Blogger Unknown said...

The Peel was an excellent experiment -- in concept and execution. It looked easy to produce, breezy to read and made minimal impact on regular news operations.

Or at least that's the way it should have been on all three counts. Offered as a near-term stop on the path toward a full-fledged digital publishing solution, I personally believe it should have been left as it was, rather than scrapped for a far more mundane solution. I wish I never allowed The OCR to update my iPad app and blow away proof of that concept.

As an independent publishing consultant, I used The Peel as a great example of what could be done, on a low-cost, low-effort basis, for a digital publishing solution. I even built a workflow where it could be built within four person-hours per issue, based on output from typical newspaper and internet copy desks.

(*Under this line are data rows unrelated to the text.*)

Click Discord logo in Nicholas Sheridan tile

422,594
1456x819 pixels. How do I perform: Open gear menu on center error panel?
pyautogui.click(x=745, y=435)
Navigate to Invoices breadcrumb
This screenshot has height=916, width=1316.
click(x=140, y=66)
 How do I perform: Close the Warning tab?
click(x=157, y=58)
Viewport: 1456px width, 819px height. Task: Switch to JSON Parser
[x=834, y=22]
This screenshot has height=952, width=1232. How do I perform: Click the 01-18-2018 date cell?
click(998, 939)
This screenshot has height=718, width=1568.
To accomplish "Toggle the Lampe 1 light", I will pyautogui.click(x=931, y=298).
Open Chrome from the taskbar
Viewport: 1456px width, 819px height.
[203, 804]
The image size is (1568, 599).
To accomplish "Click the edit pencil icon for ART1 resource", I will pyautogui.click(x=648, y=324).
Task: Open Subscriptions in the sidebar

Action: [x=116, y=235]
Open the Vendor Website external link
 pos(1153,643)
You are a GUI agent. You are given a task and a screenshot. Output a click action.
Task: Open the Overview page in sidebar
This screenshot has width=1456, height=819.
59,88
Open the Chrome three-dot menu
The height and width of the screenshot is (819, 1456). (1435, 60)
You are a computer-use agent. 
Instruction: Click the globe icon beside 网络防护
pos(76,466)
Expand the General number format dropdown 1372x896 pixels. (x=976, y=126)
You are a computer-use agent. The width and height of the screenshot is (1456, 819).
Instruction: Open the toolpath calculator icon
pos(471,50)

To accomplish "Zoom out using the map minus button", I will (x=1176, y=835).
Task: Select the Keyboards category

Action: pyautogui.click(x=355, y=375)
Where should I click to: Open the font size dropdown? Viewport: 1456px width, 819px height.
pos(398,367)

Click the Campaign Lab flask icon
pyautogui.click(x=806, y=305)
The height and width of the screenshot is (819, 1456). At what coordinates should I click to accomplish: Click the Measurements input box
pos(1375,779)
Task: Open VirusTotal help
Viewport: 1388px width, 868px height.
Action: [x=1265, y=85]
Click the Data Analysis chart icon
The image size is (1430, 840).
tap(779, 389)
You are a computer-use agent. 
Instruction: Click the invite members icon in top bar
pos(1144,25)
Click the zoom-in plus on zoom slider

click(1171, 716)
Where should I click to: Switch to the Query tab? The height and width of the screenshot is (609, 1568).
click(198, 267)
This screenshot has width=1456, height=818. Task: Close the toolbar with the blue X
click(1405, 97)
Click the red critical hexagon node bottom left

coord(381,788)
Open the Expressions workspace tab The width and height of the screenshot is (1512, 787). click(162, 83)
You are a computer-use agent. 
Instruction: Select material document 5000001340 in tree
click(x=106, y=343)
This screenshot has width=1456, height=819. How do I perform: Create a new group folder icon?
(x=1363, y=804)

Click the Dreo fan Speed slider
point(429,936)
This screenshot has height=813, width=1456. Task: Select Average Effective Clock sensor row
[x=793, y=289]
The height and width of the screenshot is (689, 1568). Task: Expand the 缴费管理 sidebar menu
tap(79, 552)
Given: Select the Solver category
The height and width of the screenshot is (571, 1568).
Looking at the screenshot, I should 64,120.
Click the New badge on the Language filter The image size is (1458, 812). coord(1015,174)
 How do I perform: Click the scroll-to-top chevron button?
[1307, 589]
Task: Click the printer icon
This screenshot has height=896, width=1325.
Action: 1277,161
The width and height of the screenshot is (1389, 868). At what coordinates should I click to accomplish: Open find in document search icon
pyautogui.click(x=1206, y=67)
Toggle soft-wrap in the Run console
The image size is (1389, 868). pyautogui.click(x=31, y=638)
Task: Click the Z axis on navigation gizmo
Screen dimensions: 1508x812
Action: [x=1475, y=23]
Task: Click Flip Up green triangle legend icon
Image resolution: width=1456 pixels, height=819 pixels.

But as I read your column, and the lessons learned from your sources, I could tragically surmise why it didn't survive. Once again, it seems that our worst enemies are generally found within our own organizations.

9:56 AM  
Blogger frank h shepherd said...

Mr. Bennett's 5 step plan for success sounds exactly like a marketing class I took in 1964 at Wayne State University... while worded slightly different the 5 steps to success had the exact same meaning.. so, nothing new about how to succeed in the digital world... sometimes we just have to follow tried and true methods of successfully launching a new marketing idea..and have the balls to stick it out...

10:05 AM  
Blogger Kelly Abbott said...

The key concept here is experiment. Iterate rapidly at as little cost as possible and relentlessly measuring the results. Beyond the will to test, how many newspaper possess the human and physical capacity to do this?

1:21 PM  
Blogger jodiontheweb said...

Have you seen the Arizona Republic's new iPad app? Search 'AZ today' in the app store. I think this is platform/content perfect. Visually stunning.

6:46 AM  
Blogger jodiontheweb said...

Have you seen the Arizona Republic's new iPad app? Search "AZ today" in the app store. Platform/content perfect and visually stunning.